Collected data entries>
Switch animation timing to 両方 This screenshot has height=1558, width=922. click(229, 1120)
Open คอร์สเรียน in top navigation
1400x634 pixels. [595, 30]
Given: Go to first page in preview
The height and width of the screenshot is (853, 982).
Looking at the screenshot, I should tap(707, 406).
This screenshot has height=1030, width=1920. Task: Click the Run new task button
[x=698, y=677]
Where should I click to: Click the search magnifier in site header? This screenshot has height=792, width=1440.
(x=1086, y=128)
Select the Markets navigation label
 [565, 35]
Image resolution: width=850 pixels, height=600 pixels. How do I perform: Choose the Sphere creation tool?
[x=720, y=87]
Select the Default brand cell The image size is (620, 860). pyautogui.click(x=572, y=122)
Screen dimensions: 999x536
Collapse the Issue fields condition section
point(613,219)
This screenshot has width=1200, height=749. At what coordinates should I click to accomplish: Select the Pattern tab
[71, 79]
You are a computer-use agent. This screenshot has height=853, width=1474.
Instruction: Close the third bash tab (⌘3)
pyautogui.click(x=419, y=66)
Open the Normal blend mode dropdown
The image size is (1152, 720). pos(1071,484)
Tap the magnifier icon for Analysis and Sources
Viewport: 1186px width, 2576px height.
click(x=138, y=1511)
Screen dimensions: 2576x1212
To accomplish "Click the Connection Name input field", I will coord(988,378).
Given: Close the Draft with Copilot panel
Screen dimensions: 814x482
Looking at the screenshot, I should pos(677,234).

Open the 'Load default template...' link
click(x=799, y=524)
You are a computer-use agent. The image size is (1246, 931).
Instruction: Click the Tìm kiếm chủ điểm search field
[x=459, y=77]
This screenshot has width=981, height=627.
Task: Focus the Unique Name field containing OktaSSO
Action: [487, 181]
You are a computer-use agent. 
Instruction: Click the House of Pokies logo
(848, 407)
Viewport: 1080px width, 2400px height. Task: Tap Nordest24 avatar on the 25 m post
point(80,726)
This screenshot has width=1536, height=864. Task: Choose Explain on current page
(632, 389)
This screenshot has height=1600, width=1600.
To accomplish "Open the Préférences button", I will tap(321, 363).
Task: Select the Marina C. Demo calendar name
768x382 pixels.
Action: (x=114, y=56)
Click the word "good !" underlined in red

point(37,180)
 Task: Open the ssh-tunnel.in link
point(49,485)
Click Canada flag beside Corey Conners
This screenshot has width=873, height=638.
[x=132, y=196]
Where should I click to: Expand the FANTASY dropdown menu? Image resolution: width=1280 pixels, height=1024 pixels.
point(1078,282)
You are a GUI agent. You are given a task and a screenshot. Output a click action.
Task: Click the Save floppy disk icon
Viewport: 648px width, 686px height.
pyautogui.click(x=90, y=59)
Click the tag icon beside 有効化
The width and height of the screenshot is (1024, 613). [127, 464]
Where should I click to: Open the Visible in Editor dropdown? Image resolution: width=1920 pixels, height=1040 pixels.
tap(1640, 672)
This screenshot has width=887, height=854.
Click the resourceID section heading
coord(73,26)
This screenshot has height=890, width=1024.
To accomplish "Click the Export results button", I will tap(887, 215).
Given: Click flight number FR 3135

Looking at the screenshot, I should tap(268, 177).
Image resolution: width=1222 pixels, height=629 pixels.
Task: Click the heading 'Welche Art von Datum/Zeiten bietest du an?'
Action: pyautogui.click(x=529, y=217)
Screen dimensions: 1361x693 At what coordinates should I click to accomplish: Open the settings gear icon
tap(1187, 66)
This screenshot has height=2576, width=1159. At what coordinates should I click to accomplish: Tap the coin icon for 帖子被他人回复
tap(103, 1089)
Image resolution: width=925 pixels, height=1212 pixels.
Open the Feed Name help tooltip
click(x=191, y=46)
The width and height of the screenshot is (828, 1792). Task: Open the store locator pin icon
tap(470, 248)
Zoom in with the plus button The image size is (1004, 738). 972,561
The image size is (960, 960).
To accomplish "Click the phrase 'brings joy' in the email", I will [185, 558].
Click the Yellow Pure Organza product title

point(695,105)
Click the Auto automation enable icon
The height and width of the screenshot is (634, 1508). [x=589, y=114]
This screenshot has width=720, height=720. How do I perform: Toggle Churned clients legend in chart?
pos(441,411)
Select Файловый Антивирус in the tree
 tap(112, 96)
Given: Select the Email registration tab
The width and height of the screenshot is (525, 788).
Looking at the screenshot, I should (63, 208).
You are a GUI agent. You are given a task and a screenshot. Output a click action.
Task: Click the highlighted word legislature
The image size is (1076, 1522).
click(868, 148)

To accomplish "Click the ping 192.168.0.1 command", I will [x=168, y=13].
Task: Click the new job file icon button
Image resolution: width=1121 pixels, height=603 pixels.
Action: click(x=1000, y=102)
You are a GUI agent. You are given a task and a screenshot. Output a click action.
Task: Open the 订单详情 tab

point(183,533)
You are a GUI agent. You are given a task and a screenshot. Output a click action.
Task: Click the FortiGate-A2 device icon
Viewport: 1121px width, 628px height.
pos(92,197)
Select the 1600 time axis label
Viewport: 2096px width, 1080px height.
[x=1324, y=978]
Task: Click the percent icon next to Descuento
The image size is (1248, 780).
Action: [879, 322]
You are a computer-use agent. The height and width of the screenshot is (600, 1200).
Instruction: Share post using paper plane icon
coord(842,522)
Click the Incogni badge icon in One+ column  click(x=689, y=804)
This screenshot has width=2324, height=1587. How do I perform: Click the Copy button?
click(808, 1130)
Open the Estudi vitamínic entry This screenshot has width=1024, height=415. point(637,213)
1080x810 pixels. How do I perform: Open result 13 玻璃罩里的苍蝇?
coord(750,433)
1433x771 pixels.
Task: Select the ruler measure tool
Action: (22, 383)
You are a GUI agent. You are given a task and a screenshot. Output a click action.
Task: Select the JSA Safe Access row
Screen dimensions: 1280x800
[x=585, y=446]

What to do> Only the lines above from the one with "Instruction: Click the House of Pokies logo" up to and including the one with "Task: Click the Save floppy disk icon" should be repeated, exactly as written.

Completed exercise>
Instruction: Click the House of Pokies logo
(848, 407)
Viewport: 1080px width, 2400px height. Task: Tap Nordest24 avatar on the 25 m post
point(80,726)
This screenshot has width=1536, height=864. Task: Choose Explain on current page
(632, 389)
This screenshot has height=1600, width=1600.
To accomplish "Open the Préférences button", I will tap(321, 363).
Task: Select the Marina C. Demo calendar name
768x382 pixels.
Action: (x=114, y=56)
Click the word "good !" underlined in red

point(37,180)
 Task: Open the ssh-tunnel.in link
point(49,485)
Click Canada flag beside Corey Conners
This screenshot has width=873, height=638.
[x=132, y=196]
Where should I click to: Expand the FANTASY dropdown menu? Image resolution: width=1280 pixels, height=1024 pixels.
point(1078,282)
You are a GUI agent. You are given a task and a screenshot. Output a click action.
Task: Click the Save floppy disk icon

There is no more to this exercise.